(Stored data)
--------------------------------
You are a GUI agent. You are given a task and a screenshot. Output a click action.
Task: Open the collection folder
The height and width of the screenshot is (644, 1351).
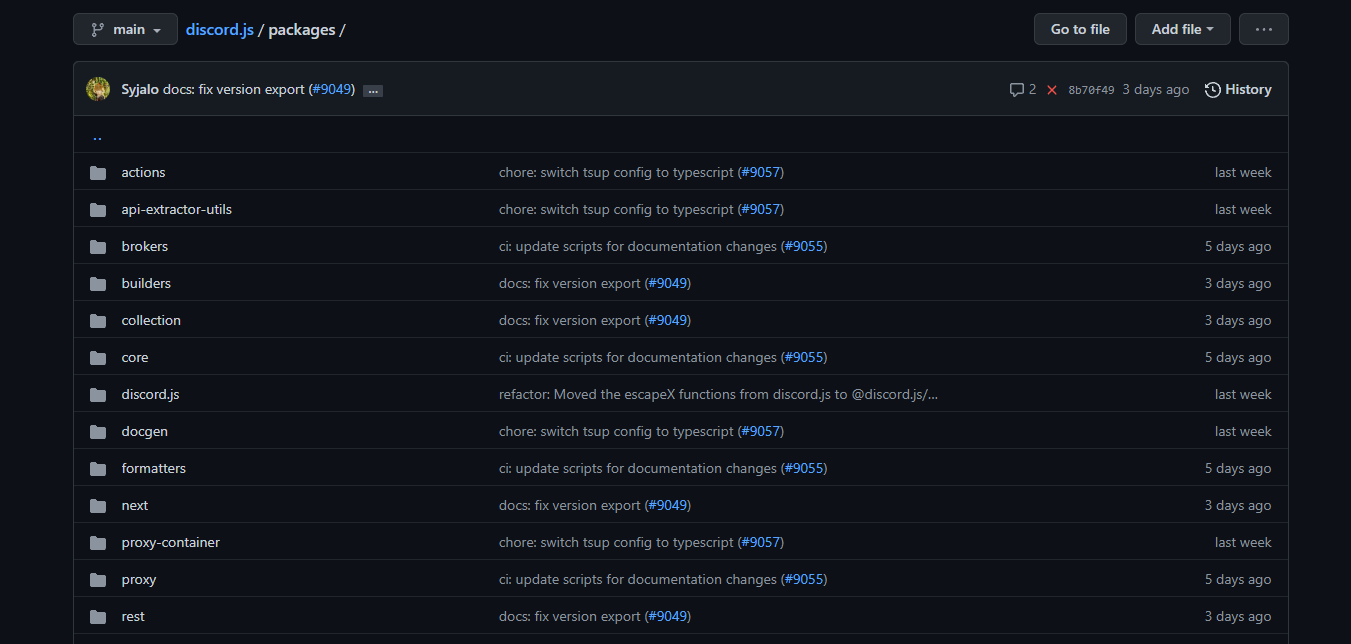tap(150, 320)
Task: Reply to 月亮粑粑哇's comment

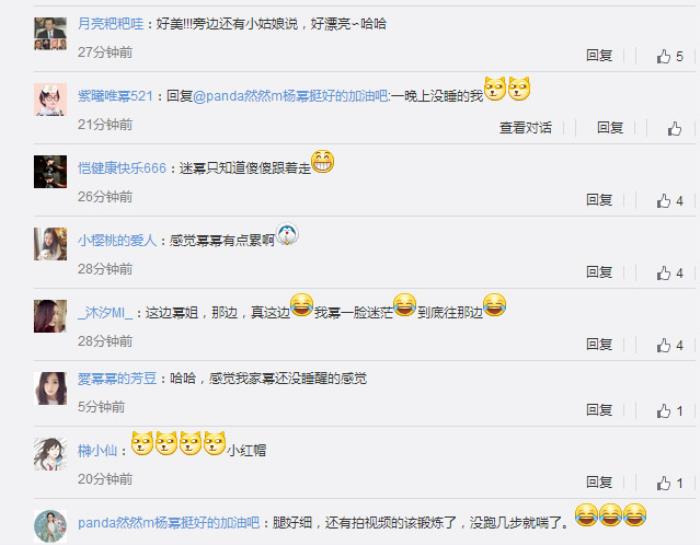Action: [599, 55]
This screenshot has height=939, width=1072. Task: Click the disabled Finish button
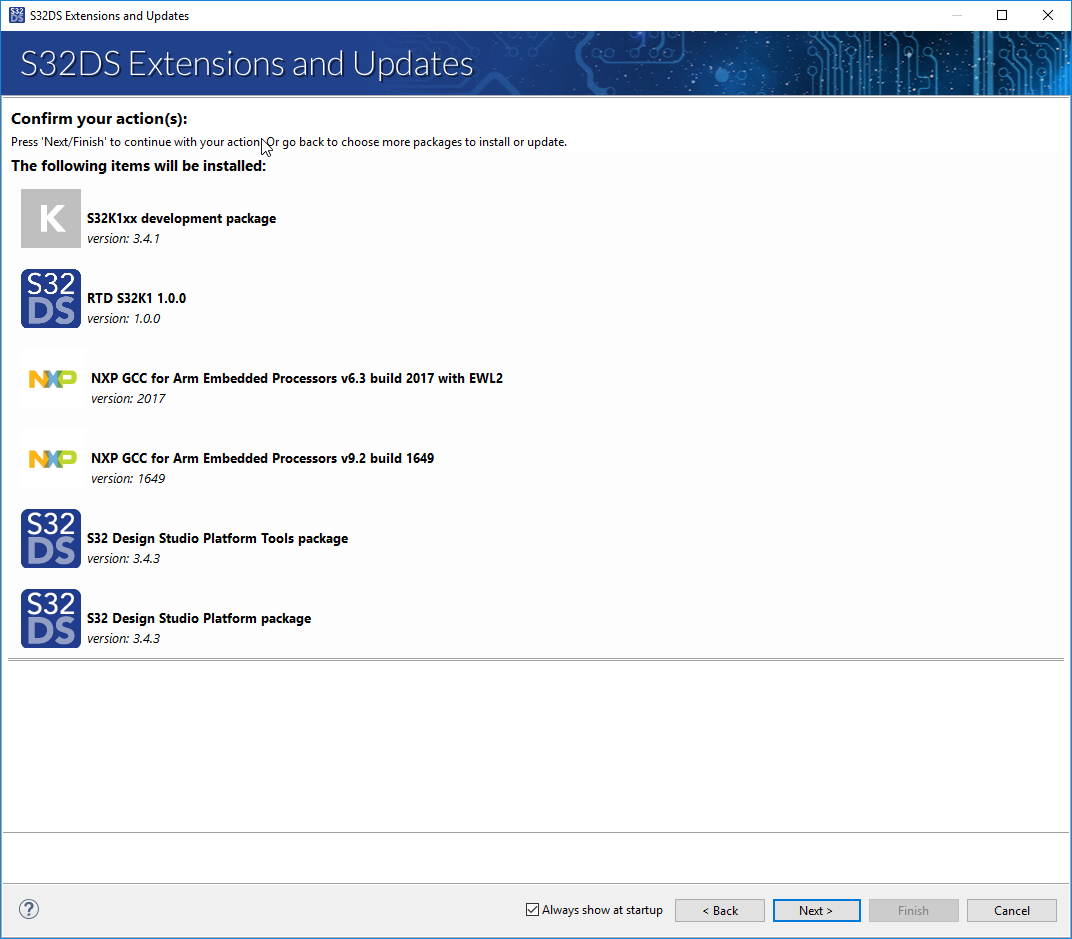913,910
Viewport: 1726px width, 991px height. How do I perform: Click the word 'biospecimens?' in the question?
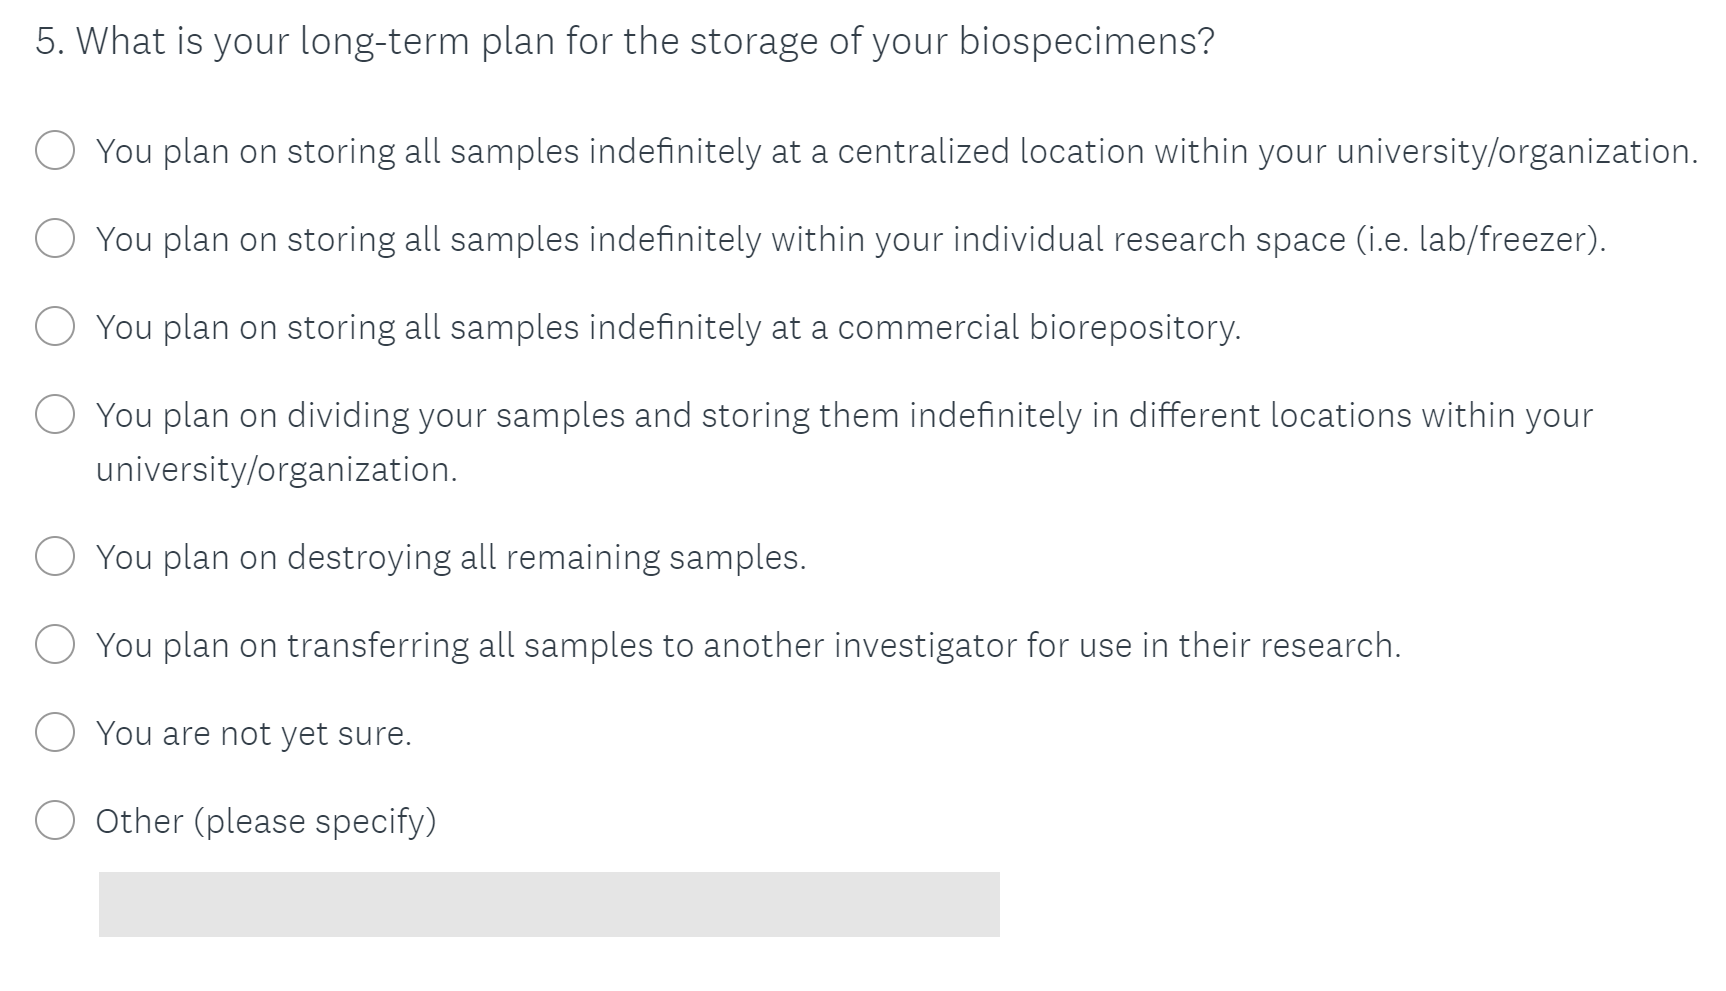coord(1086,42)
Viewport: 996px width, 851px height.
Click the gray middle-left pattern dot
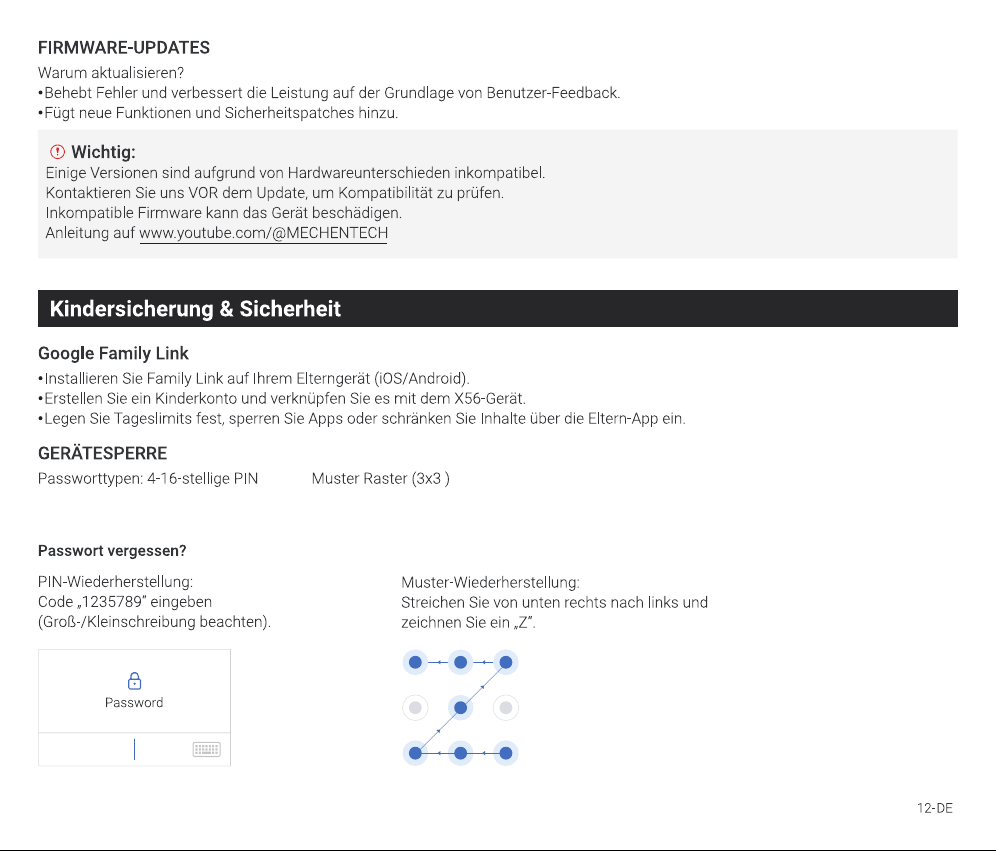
--------------------------------
I'd like every record transcribed exactly, with no pictures carried over.

» **Expected answer**
You are a GUI agent. You are given a task and a screenshot. Output a click action.
Task: Open the collection folder
The height and width of the screenshot is (644, 1351).
tap(150, 320)
Task: Reply to 月亮粑粑哇's comment

Action: [599, 55]
This screenshot has height=939, width=1072. Task: Click the disabled Finish button
913,910
Viewport: 1726px width, 991px height. How do I perform: Click the word 'biospecimens?' in the question?
coord(1086,42)
Viewport: 996px width, 851px height.
Click the gray middle-left pattern dot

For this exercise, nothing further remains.